ReplyDeleteTonya and Emii ... oh my goodness, you girls are WAY too nice. I feel like I'm totally bumbling my way through this. It's occurred to me that I can use this material for curriculum ... except then people might expect me to, like, teach and stuff. Yikes!
Bumbling or not, I'm glad you have the courage to try it because I think in speak for a your regulars when I day we LOVE it
ReplyDeleteTransitions have always been something I've struggled with, so I'm definitely bookmarking this one. Thanks for sharing!

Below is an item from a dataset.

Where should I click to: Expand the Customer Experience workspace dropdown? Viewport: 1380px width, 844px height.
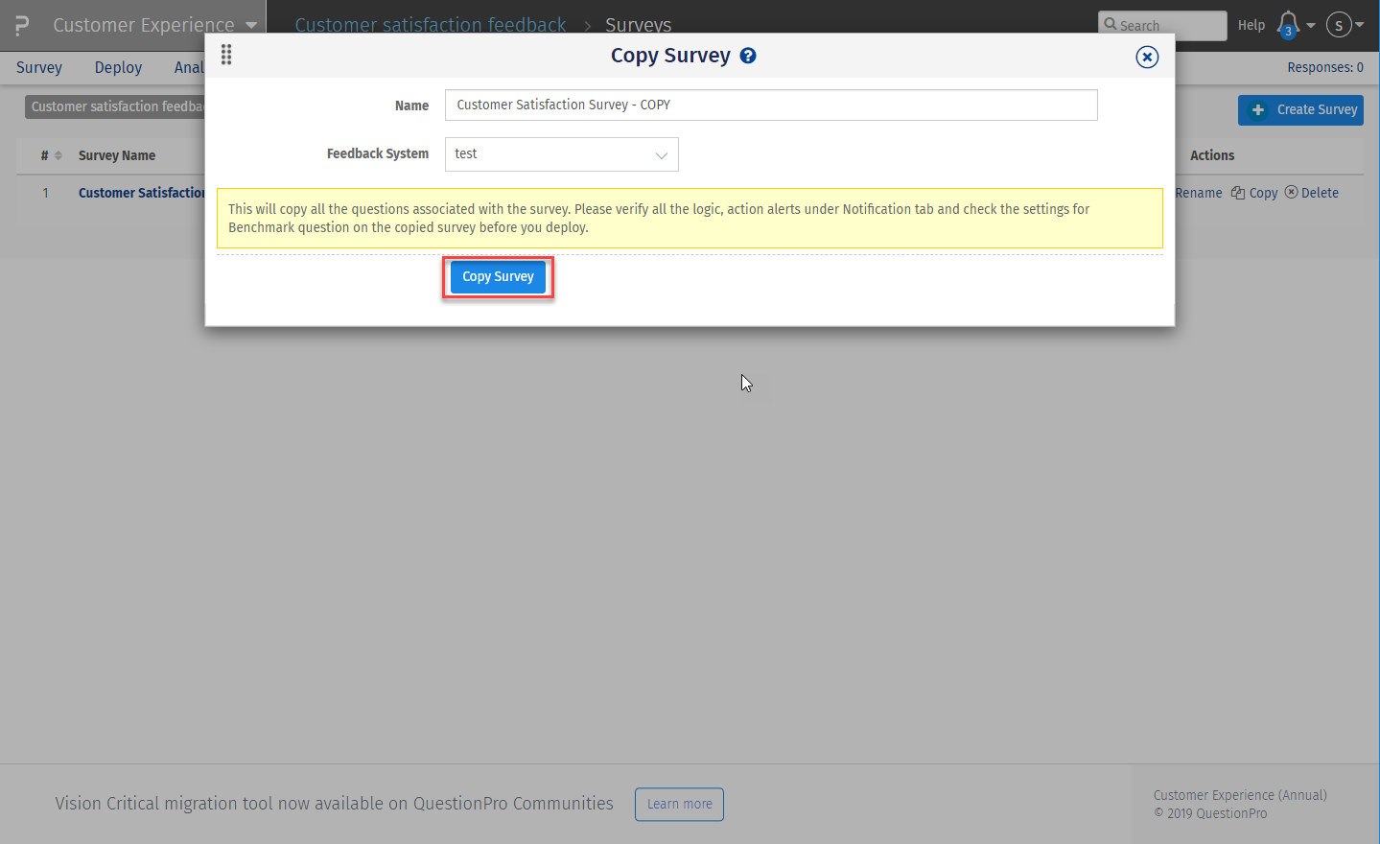coord(250,24)
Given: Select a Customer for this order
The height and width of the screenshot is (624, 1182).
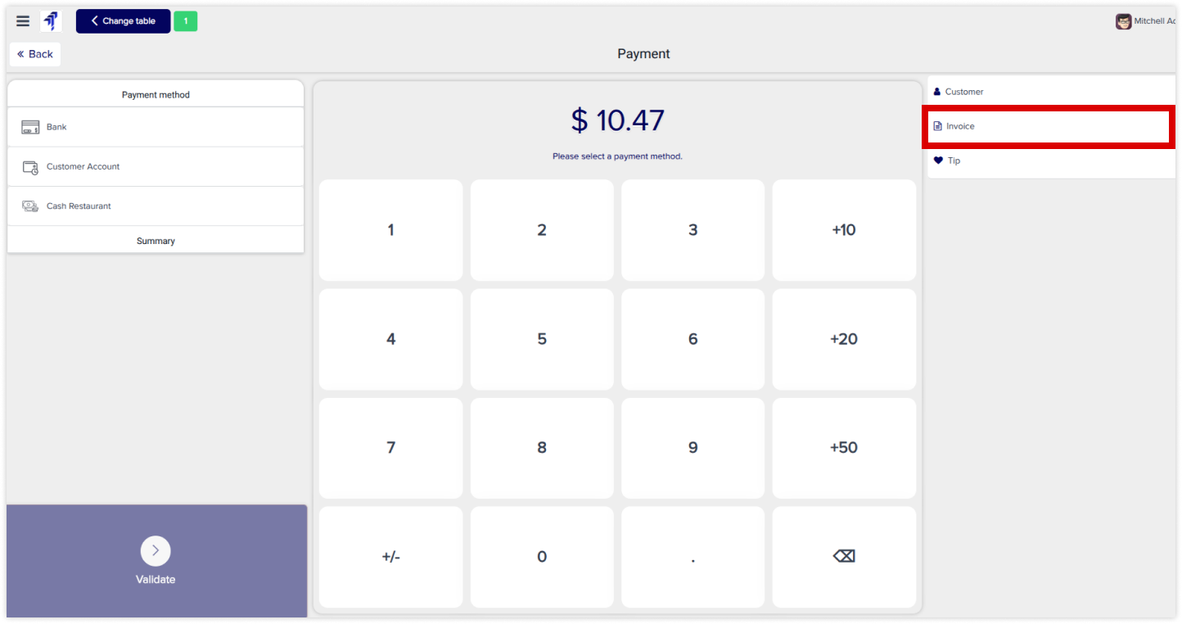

ReplyDeleteThis is something I've had to work on a lot on my current WIP. I have two timelines running at the same time, and it's very complicated. My MMC and my FMC are the same age and tell the story through alternating chapters. I started my FMC at six, though, and needed to get caught up with eighteen-year-old MMC somewhere in act two. So... I started Miss Lark at six, skipped to twelve, showed one chapter of her as a fifteen-year-old, and then plunged her into the MMC's world at eighteen. :) Every time I skipped, I had to shower the first page or so with hints about her new age and what has changed in the last six years or however long it has been. It's like writing several first pages throughout the book!